翎瑚一路回到锦凤宫后并没有步入正殿,而是进了最里面的一间偏殿,“把王丞相、傅将军、丁尚书还有李侍郎都给我拿来。”星痕听命,从一排排形态各异的泥人中取出了丁尚书和王丞相,另一个贴身婢女梦月则奉上了傅将军和李侍郎。翎瑚随手取过一个忿忿道:“无风抖三抖?那是他喝多了花酒,腿软头晕!”

“啪”地一声。

她又拿起一个,“谁不知道你儿子是雁京城里数一数二的风流公子?面目丑陋?丑的怕是心吧。”

“还有你,面目不如人,扯谎的本事也不如人。谁不知道你的儿子像你夫人?要像了你,说媒的早就躲瘟神了。”

一连又是两声脆响。

最后一个,翎瑚拿起时就险些拗断了它的泥手,“你更好了,一直挑肥拣瘦的没为你儿子定亲,还到处托人求媒,一转眼,就说放定了,也不怕父皇治你个欺君之罪,哼!”

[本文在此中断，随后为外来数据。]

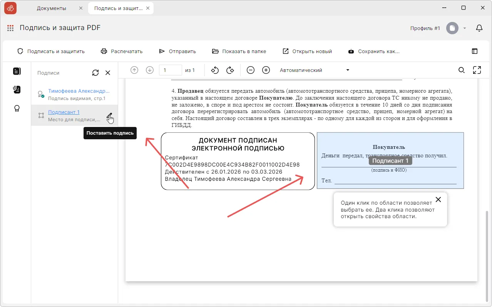Refresh the signatures list
Viewport: 492px width, 307px height.
tap(95, 73)

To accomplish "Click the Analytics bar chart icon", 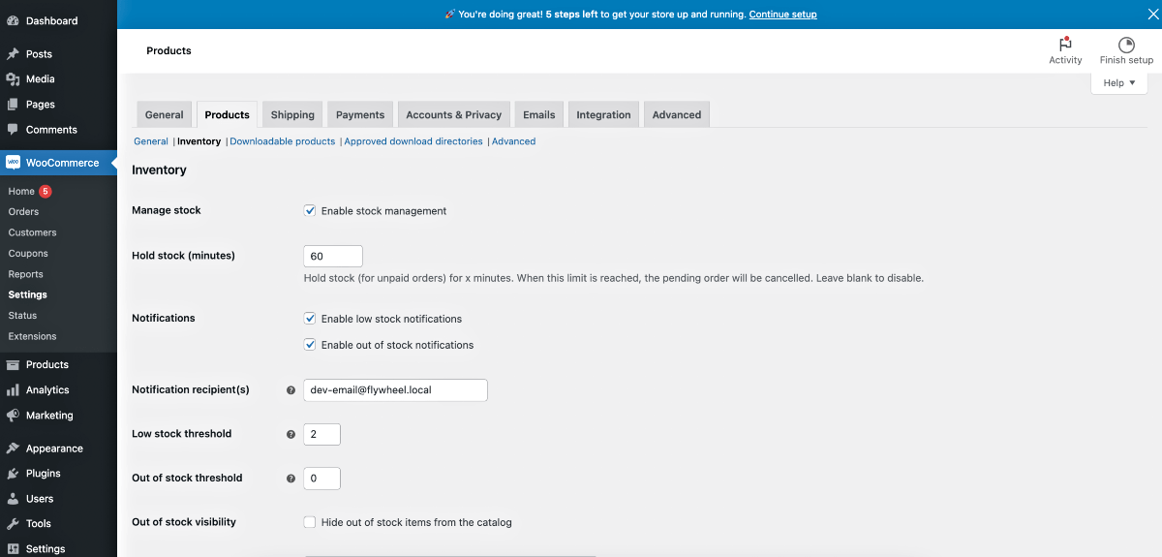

翎瑚泄完郁气,步履轻快地走出殿外。星痕梦月紧随其后,临关门时,两人不约而同地望了自己的小像一眼:神佛保佑,以后可千万别惹恼了公主,不然……各自又望了眼地上四分五裂的残骸。前车可鉴,即便只是个小像,也不能落得个粉身碎骨的下场啊。

翎瑚走进寝殿后就提笔写了一封书信,“替我送出去,要快!”梦月接过后立即退出。星痕了然,在为她更衣时说出了心底猜测,“公主这信是不是要送到北齐去的?”翎瑚含笑未语。星痕又大着胆子道:“公主是不是想让晋王快些赶来揭榜?”

翎瑚瞥了她一眼,“心里知道就好,非要说出来做什么?”

星痕吐了吐舌,不一时又道:“这世上除了晋王之外,奴婢也想不出还能有谁配得上公主,不过……”

“不过什么?”翎瑚本在对镜端详着自己,这时听见,转眸看向星痕。

星痕续道:“不过公主既然属意晋王,为何不直接告诉皇上呢?皇上不是说公主挑谁他都喜欢么?”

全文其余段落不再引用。